Given the paucity of services, the highway was christened “the Loneliest Road in America” in a 1986 Life magazine photo spread. It advised motorists to exercise “survival skills.”

But the travelers are rewarded: state historians say Eureka is the best-preserved old mining town in Nevada. Some local accommodations--including a restored parsonage house--date back more than a century.

So today, Eureka bills itself as the loneliest town on the loneliest highway; adding to the promotion, some European tour books have miscast Eureka as a “ghost town.”

It’s anything but. Lights at the local gas station flicker on at 4 in the morning so early risers can fill their Thermos jugs with coffee and grab a fried breakfast sandwich. And at night, the four bars in town will stay open as long as elbows are bending.


Early imbibers don’t have to fret, either. Melba Prina, 70, arrives at the Owl Club before the bartender, entering through the adjoining coffee shop, and pours her own Canadian Mist-and-water highballs. She leaves a straw on the cash register for each drink she makes, and when the bartender shows up in midmorning, Melba makes good.

Such honesty permeates the town, where crime is as rare as a traffic jam. For one six-month stretch, one bar owner didn’t even lock the door when he left at night. The last murder occurred in 1988. The town’s one bank has never been robbed, as far as anyone can remember.

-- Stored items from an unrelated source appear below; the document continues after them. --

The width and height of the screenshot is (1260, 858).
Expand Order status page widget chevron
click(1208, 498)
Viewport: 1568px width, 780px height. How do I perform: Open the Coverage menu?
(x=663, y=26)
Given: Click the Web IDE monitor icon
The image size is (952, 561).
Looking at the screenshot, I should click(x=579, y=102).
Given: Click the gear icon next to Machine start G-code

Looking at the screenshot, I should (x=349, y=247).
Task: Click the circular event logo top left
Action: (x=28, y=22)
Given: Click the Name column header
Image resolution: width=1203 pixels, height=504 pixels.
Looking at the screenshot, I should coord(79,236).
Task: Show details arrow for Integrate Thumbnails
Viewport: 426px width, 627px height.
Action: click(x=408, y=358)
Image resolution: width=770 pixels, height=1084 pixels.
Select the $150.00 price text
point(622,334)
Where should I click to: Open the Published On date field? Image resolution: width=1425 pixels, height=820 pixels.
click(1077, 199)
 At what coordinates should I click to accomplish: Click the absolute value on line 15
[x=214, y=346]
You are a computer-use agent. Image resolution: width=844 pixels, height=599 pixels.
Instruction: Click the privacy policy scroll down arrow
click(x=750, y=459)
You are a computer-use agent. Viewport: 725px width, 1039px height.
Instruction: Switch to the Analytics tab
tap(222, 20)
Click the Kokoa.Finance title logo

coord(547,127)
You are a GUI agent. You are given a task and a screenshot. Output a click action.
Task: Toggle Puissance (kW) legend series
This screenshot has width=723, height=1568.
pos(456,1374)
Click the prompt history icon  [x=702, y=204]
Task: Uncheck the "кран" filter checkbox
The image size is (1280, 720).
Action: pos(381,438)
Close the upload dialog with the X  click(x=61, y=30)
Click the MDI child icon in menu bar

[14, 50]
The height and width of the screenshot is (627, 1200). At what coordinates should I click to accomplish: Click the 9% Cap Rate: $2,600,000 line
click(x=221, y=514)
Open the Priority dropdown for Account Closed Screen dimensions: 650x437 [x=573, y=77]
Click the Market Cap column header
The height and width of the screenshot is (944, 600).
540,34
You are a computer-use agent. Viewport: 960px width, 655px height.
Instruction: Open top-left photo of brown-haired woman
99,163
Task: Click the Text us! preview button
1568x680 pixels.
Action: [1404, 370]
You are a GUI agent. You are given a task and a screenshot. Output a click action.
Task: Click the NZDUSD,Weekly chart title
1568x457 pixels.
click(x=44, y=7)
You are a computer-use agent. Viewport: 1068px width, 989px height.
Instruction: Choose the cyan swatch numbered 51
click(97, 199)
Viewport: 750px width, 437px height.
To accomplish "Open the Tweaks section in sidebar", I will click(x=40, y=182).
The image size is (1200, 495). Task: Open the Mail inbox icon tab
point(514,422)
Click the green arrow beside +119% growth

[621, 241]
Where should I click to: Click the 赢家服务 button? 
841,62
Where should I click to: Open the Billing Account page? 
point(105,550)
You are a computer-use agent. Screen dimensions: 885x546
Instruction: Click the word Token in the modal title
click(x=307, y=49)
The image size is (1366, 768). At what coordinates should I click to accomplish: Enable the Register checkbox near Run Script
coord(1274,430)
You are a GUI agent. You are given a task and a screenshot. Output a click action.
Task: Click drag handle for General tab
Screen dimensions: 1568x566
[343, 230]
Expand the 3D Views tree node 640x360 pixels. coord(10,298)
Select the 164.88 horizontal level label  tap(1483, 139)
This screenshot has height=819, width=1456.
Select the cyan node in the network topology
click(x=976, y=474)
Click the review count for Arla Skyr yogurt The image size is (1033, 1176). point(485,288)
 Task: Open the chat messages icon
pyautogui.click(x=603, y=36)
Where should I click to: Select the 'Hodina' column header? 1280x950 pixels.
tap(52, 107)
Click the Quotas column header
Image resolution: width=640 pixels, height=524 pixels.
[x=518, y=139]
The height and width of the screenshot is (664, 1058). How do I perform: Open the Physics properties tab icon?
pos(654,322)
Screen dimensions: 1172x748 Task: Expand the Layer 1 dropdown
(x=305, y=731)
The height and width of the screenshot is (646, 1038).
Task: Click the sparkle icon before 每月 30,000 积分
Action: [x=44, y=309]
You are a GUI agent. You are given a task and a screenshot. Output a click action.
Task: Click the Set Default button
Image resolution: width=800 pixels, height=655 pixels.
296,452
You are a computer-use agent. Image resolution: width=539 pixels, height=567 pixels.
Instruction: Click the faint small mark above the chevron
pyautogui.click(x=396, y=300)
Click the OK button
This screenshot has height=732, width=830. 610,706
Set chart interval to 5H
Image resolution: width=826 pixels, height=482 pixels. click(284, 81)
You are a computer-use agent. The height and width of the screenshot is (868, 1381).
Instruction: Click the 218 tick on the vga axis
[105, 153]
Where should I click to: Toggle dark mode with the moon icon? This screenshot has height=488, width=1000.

And kids don’t dare get into mischief.

Undersheriff Pete Bigrigg said: “It’s a great place to raise kids, because if they get into something, you’ll find out before they’re half-finished.”


Laura Gaherty, 18, agreed. “This town’s too small. Everyone here knows what you’re gonna do before you even do it.”

Phyllis Stelly, 35, arrived here last year from Las Vegas to seek refuge from a crumbling marriage and said she has few regrets.

Among them? “I wish there was a bit more sophistication, a place where I could wear a pretty dress.” When she wore a frilly blouse, dress and heels for the Christmas dinner at the opera house, she was horrified to see that “dressy” meant fringed denim skirts and Western blouses. She fled home to dress down.

Witz Bailey, the rancher, says there are probably easier places to make a living than here, where he has mortgaged the ranch to pay the fees so his cattle can run on Bureau of Land Management land.


“Oh, I’ve looked over the fence a couple of times,” he said. “But if you can ride a good horse and have a good dog, life here is good.”

The Loneliest Town

Here is a look at Eureka, Nev., nicknamed The Loneliest Town on the Loneliest Road in America.

Population: Between 500 and 800, depending on influx of gypsy miners


Founded: 1864, when five prospectors discovered silver

Number of schools: Two

Number of saloons: Four

Number of churches: Four (Baptist, Roman Catholic, Episcopal, Mormon)


Nearest McDonald’s: 120 miles away, in Elko

Unemployment: Virtually none.

Oldest existing structure: Tannehill Log Cabin, 1865

Cost of living: At Rainey’s Market, the town’s only general store, it’s $3.19 for gallon of milk and $4.39 for six-pack of Budweiser beer; $2.89 for a pound of lean ground beef. A gallon of unleaded regular gas is $1.46.